Acordar cedo, antes do alvorecer, também tem suas vantagens. Ver o Sol se esgueirando pelo horizonte, tímido e com sono, cobrindo os edifícios com seu calor, trás – ou quem sabe, leva – a sensação do eu-só. O eu desacompanhado de promessas, mas nutrido de planejamentos, chaves, carteiras e documentos.
            Eu-pó diante de extensas avenidas, ainda vazias, com os semáforos a intercalar as cores. Vermelho. Em breve, a avenida desaparecerá por debaixo de pneus desgastados e o semáforo será apenas um artifício que, amarelado, distancia a liberdade dos eu's.
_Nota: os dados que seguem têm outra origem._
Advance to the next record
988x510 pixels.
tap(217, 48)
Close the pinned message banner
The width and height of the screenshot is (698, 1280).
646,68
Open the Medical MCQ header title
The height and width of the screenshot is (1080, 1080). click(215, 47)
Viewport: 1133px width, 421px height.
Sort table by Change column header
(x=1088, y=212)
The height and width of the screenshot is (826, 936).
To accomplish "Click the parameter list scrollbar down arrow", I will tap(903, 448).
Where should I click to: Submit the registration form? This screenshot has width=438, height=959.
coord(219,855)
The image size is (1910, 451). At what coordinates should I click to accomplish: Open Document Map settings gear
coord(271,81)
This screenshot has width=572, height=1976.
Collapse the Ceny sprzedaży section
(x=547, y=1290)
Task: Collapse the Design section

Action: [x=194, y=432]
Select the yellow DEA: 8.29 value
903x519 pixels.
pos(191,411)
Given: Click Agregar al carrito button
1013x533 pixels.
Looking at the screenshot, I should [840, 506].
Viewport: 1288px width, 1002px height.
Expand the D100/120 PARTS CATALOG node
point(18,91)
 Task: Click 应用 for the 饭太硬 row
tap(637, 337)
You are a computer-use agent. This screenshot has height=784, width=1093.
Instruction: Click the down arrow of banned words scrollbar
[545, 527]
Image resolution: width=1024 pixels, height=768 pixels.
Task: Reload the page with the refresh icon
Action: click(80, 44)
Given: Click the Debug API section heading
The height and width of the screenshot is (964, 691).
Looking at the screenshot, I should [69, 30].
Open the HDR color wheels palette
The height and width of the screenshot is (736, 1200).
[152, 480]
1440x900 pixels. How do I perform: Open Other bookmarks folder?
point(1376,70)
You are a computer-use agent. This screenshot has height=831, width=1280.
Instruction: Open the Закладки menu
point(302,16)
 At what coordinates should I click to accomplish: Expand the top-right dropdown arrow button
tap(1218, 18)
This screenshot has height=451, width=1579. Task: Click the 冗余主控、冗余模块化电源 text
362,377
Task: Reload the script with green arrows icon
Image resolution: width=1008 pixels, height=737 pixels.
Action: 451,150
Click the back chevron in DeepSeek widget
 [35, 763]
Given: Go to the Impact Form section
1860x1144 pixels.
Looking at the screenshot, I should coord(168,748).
            Até as calçadas, com seus meios-fios brancos, separam o vazio do silêncio, numa linha tênue entre os acasos e os bocejos. Ainda que agora, o tempo não exista na dimensão dos que dormem, em breve, a cidade acordará, acenderá as luzes e os edifícios dançarão na penumbra da aurora cinzenta da manhã urbana. Eu-nó sem pedestres nas calçadas, sem crianças pulando o meio-fio, sem adultos caminhando para o trabalho, sem os idosos andando até a padaria e sem nós-nó no espaço imenso entre uma quadra e outra. O tempo, sem preguiça, mas com os olhos sonolentos, corre nu pelo asfalto.
            Mas há vantagem! Meu eu jura! Esse silêncio sujo realça o barulho imenso que ecoa no meu crânio, o barulho ordenado e sonoro das letras e dos sinais. E esse vazio asfáltico mostra que há sempre algum espaço para ordenar nas gavetas lotadas, que se fecham atrás da boca e se abrem diante dos olhos. Vocês não? Vai! Retira o que não serve mais. Armazena o que não pode ser descartado. Esbanja o que há de gente e o que há de maior entre as janelas não abertas e os postes ligados. Porque logo, o dia se levanta na cidade. O dia desperta o tempo. Tempo que corre, aparentemente, de quem tem sempre pressa. Pois logo, em instantes, já será noite. E que a noite, a noite que vem cedo, traga eu-sol a todos que, porventura, acordarão amanhã.


Alline Corrêa Frazão – 18/02/2017 às 7:27 PM.